I think this may well be the last post I will make here The Vicar of wakefield tells us all we need to know.
In the Control of oil this statement by John Blair
Page 400
“In contrast, by merely establishing the rules and conditions for the automatic operation of the market mechanism the competitive approach operates at the margin. Once an antitrust action is instituted, the relationship between the agency staff and the defendant companies is one of adversaries. Instead of mutual understanding, the prevailing attitude is one of antagonism. In such a climate influence and cor¬ ruption do not thrive. And this is the fundamental reason why in the long run the antitrust approach offers greater protection to the public interest than any conceivable form of regulation. In mutual dislike rather than in mutual understanding there is strength. Moreover, by making an industry’s behavior depend on the judgment and actions of many buyers and sellers, the competitive approach minimizes the harm that can be done by any small group of individuals, thereby making influence and corruption more cumbersome, expensive, and of most importance, ineffective.”
And Schumpeter?
See his quote here.
https://longhairedmusings.wordpress.com/2016/01/06/the-iron-law-of-oligarchy/
Schumpeter’s competing elites model of democracy serves double duty in demonstrating both the Political Theater of FAUX electoral political democracy and also in the behind closed doors machinations of the powerful list found in magazines like Forbes. ´´( quotes from Roy Madron, Super Competent Democracies).
‘Democracy is that institutional arrangement for arriving at political
decisions in which individuals acquire the power to decide by means of a
competitive struggle for the people’s vote’.” Joseph Schumpeter, Quoted
from Roy Madron, Super Competent Democracies who in turn Cites.

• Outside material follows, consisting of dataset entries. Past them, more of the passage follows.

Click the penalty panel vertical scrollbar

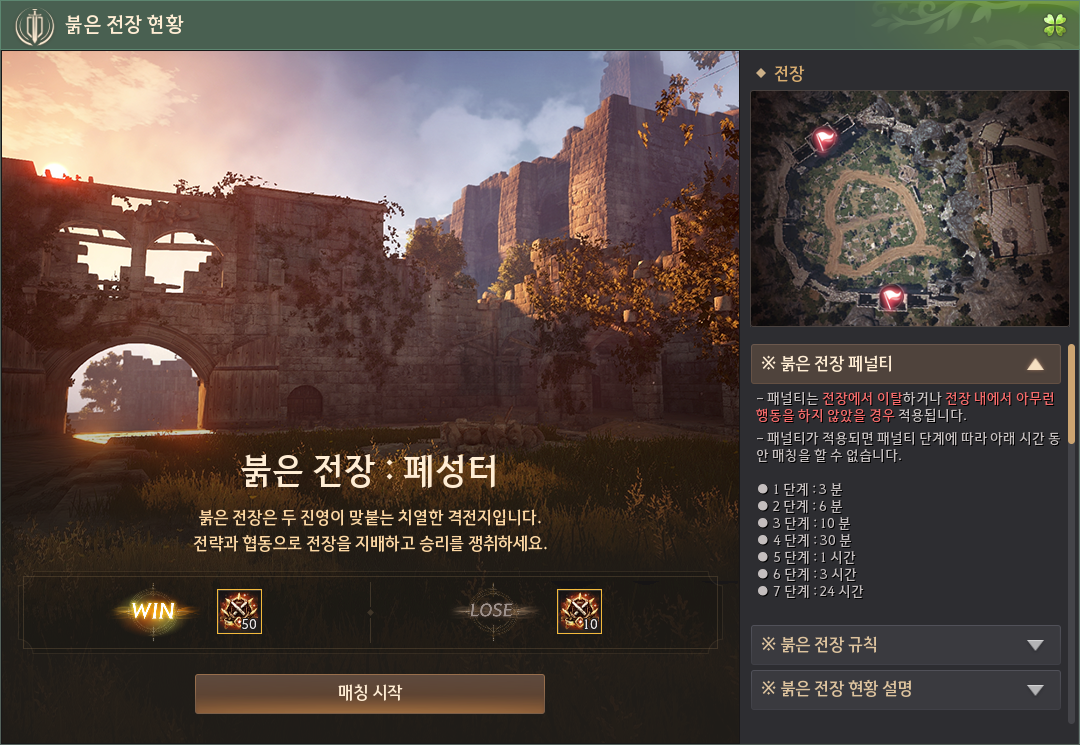tap(1071, 394)
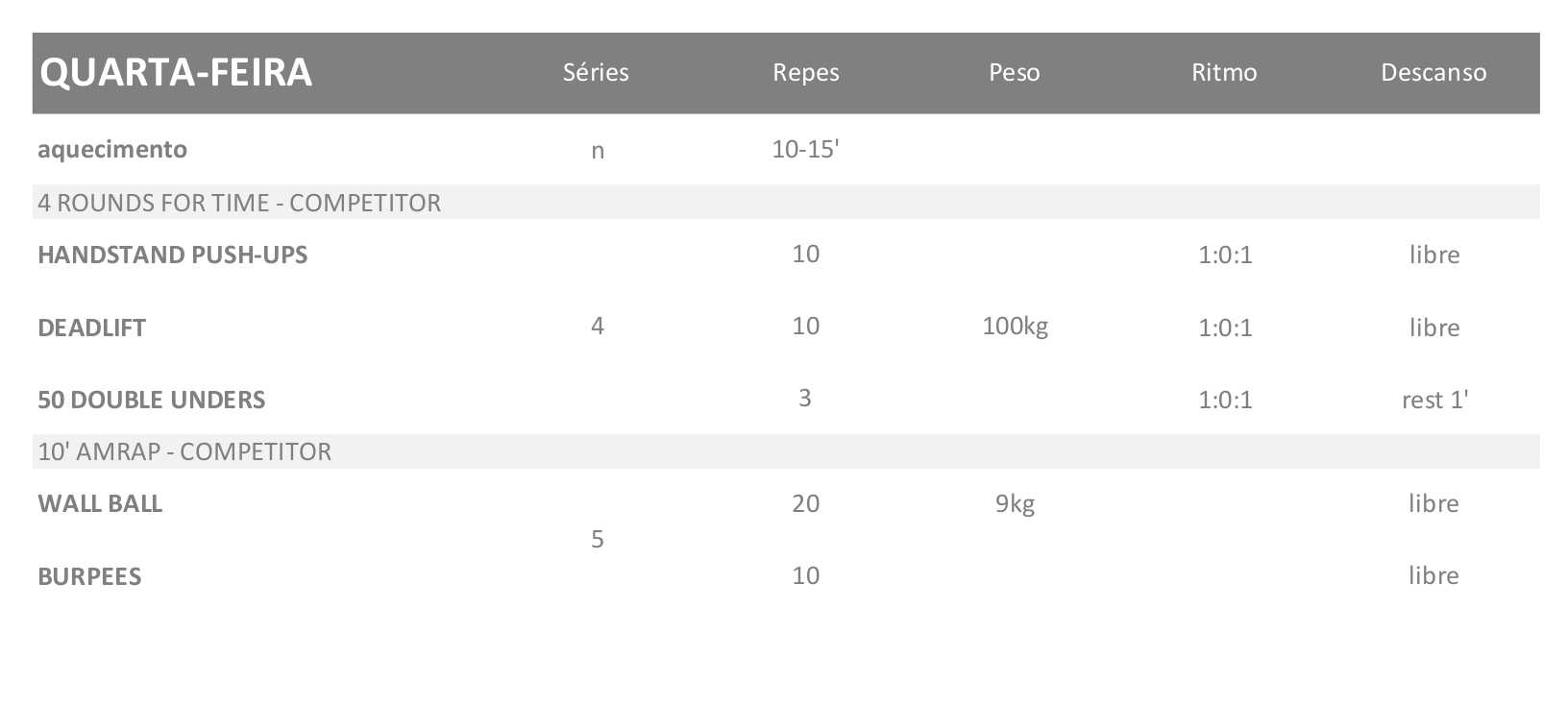This screenshot has width=1568, height=706.
Task: Select the WALL BALL exercise name
Action: click(100, 503)
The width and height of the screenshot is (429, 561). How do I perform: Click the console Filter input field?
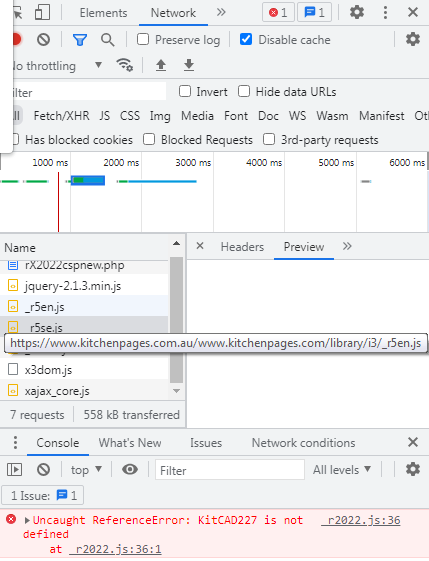[230, 470]
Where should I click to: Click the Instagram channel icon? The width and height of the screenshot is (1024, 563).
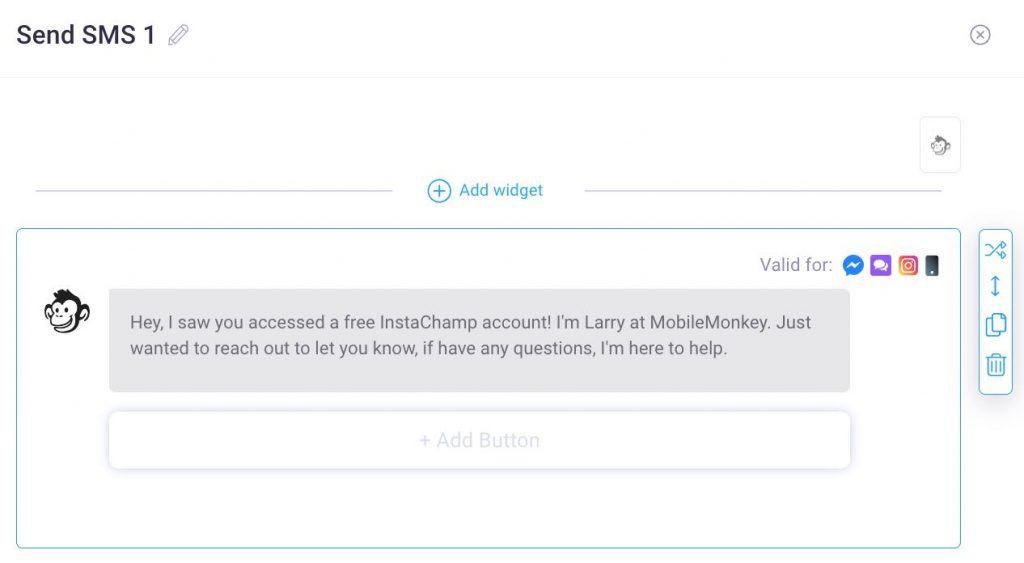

“Participation, and Democratic Theory” by Carole Pateman. Dr Pateman
says that, Schumpeter and his followers: … set the current
Anglo-American political system as our democratic ideal (with) a
‘democratic theory’ that in many respects bears a strange resemblance to
the anti-democratic arguments of the last (i.e. 19th) century. No
longer is democratic theory centred on the participation of ‘the
people’; in the contemporary theory of democracy it is the participation
of the minority elite that is crucial and the non-participation of
the apathetic, ordinary man lacking in the feelings of political efficacy,
that is regarded as the main bulwark against instability.”